Language support is managed through providers. Providers are typically associated with a single language (e.g. node, python, php, etc.). A provider will:

  • Detect
    • Analyze the app and determine if it matches (e.g. the node provider will check for the presence of a package.json file)
  • Build
    • Modifies the build context with all the steps, commands, caches, and everything that is needed to build for that language/framework

Each Railpack binary has the builder and runtime image tags baked in at compile time, derived from a single pinned mise version in core/mise/version.txt:

  • Builder image (ghcr.io/railwayapp/railpack-builder:mise-<version>): used during the build process. Contains mise, common languages, and build tools. Not included in the final image.
  • Runtime image (ghcr.io/railwayapp/railpack-runtime:mise-<version>): a minimal Debian image used as the base for the final output image.

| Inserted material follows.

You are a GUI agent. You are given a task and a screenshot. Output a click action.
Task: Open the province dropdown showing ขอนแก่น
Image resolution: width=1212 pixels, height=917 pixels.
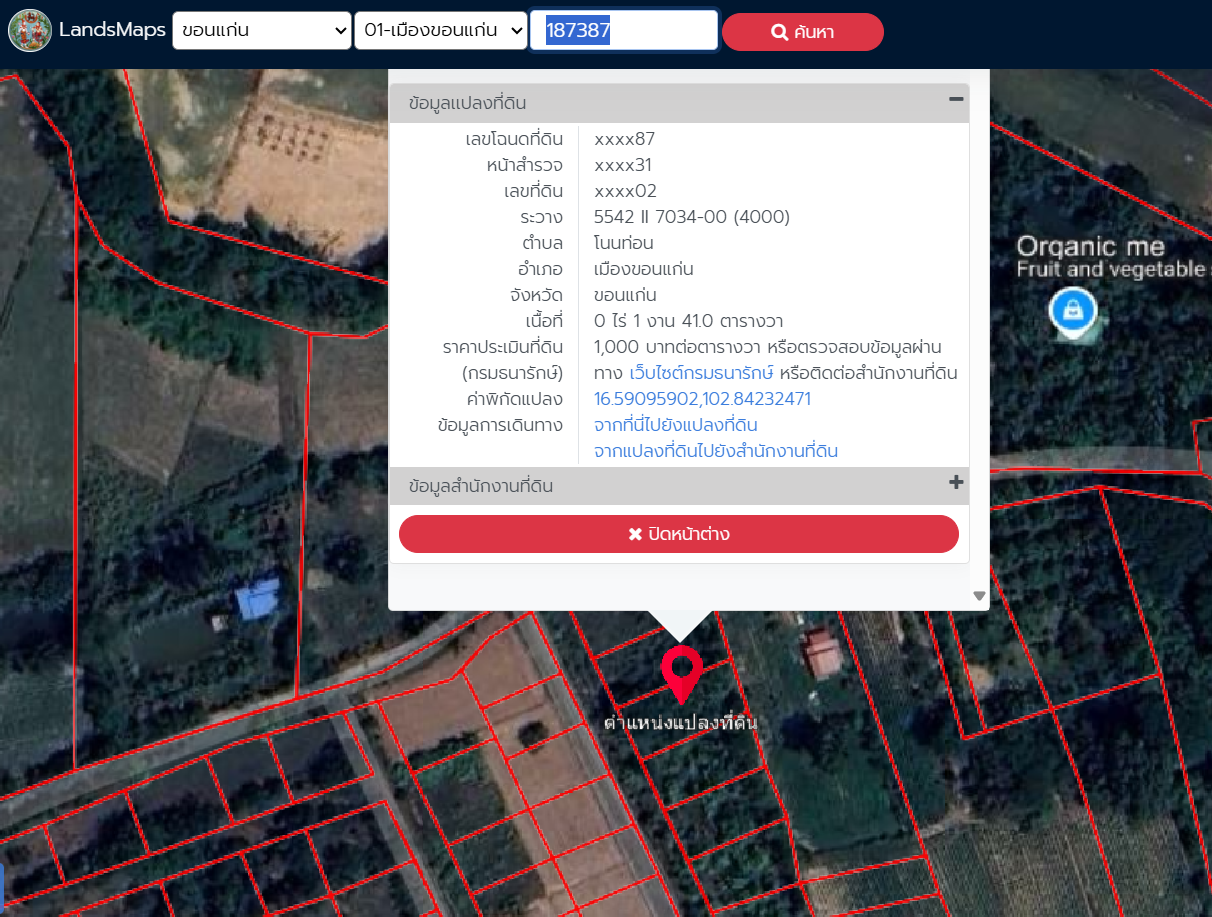[262, 31]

Both images include the en_US.UTF-8 locale (generated at image build time). Railpack does not set LANG or LC_ALL by default; set them yourself if your application needs a UTF-8 locale (for example Python or Ruby apps that call locale.setlocale).

Because the image tags are pinned to the mise version, upgrading Railpack automatically uses the corresponding builder and runtime images. There is no latest tag ambiguity — a given binary always references the same images.

If you want to use a specific builder or runtime image, you can customize the image references in your railpack.json.

The build plan can be customized through environment variables (typically prefixed with RAILPACK_) or through a configuration file. The configuration is applied to the generate context after the providers have run.